### 抽出テキスト
説明

小型電動車両

【課題】ステアリングハンドルの操作性やスイッチボックスの視認性の向上を図ると共に、安全性の向上を図る。
【解決手段】本発明は、車体8の前部に立設されたステアリングシャフト9と、ステアリングシャフト9の上端にステアリングシャフト9と一体に回転可能に設けられたステアリングハンドル10とを備えた小型電動車両1であって、表示装置26を備えたスイッチボックス11が車体8の前部に固定され、スイッチボックス11の下部にステアリングシャフト9の上端部が配置され、ステアリングハンドル10は、ステアリングシャフト9の上端部にブラケット15を介して支持され、スイッチボックス11の後方且つ上方であってスイッチボックス11の近傍に配置されていることを特徴とする。

### 入力データ
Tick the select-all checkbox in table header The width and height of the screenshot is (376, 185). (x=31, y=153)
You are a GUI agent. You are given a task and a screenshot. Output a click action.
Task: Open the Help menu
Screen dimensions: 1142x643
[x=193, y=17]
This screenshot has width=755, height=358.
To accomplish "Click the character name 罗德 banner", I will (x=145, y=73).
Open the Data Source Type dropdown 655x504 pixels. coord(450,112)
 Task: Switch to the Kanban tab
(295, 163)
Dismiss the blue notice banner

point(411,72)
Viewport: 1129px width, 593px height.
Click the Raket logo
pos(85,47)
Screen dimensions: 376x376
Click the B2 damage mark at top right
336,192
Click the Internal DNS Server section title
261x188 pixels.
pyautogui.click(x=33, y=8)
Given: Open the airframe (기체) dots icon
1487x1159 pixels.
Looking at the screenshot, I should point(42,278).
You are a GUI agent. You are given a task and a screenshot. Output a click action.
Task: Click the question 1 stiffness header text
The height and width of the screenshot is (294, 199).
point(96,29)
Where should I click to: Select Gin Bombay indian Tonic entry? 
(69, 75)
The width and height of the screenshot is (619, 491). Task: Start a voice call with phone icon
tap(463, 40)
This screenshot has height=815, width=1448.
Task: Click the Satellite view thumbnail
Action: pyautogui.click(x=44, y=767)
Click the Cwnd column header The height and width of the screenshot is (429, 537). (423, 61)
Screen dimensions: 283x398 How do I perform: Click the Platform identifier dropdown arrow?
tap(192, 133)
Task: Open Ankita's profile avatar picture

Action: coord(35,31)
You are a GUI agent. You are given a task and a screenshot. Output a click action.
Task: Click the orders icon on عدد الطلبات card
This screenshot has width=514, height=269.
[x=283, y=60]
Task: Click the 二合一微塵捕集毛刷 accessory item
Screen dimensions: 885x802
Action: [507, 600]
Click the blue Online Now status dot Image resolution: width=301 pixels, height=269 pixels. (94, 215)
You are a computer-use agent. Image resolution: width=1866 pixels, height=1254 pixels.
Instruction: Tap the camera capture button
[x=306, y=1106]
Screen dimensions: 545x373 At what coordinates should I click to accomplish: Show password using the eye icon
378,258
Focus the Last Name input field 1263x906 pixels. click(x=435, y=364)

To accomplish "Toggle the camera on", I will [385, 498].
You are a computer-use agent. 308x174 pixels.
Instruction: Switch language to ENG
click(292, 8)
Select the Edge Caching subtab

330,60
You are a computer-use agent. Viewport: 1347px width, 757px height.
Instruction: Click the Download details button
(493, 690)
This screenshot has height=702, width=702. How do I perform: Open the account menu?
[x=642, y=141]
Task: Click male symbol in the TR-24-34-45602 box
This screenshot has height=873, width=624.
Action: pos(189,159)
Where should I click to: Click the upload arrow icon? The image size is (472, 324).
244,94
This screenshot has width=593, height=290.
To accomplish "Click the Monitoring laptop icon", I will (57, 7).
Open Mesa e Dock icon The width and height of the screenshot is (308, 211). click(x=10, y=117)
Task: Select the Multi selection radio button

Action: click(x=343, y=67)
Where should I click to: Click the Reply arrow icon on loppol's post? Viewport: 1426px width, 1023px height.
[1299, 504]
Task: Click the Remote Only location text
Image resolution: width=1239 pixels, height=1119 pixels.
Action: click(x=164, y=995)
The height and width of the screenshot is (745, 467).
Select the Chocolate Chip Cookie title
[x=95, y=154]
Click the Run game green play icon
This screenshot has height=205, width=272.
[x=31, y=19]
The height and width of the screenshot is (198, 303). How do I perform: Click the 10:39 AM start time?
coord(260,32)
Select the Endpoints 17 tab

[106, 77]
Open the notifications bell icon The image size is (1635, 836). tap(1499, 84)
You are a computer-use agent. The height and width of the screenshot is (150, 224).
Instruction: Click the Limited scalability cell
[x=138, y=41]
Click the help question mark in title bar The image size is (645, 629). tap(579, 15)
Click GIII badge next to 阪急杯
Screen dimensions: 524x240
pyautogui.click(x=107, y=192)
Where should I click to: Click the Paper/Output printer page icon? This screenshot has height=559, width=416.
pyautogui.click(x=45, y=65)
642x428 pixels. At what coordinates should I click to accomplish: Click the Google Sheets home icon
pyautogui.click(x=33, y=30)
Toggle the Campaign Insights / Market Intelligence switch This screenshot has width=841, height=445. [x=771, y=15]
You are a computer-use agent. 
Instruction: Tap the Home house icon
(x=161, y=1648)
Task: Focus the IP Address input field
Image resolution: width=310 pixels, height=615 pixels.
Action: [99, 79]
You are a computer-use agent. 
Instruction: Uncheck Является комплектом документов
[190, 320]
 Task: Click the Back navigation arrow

### 作業内容
A: 抽出テキストによれば、表示装置を備えたスイッチボックスは車体のどこに固定されていますか。
B: 入力データの行のうち、「Task: Switch to the Kanban tab」を含む行から「Looking at the」を含む行までを、両端の行も含めて一字一句そのまま書き写してください。
これらの行は抽出テキストとは関係がありません。

### 解答一覧
A: 車体8の前部に固定されています。

B:
 Task: Switch to the Kanban tab
(295, 163)
Dismiss the blue notice banner

point(411,72)
Viewport: 1129px width, 593px height.
Click the Raket logo
pos(85,47)
Screen dimensions: 376x376
Click the B2 damage mark at top right
336,192
Click the Internal DNS Server section title
261x188 pixels.
pyautogui.click(x=33, y=8)
Given: Open the airframe (기체) dots icon
1487x1159 pixels.
Looking at the screenshot, I should point(42,278).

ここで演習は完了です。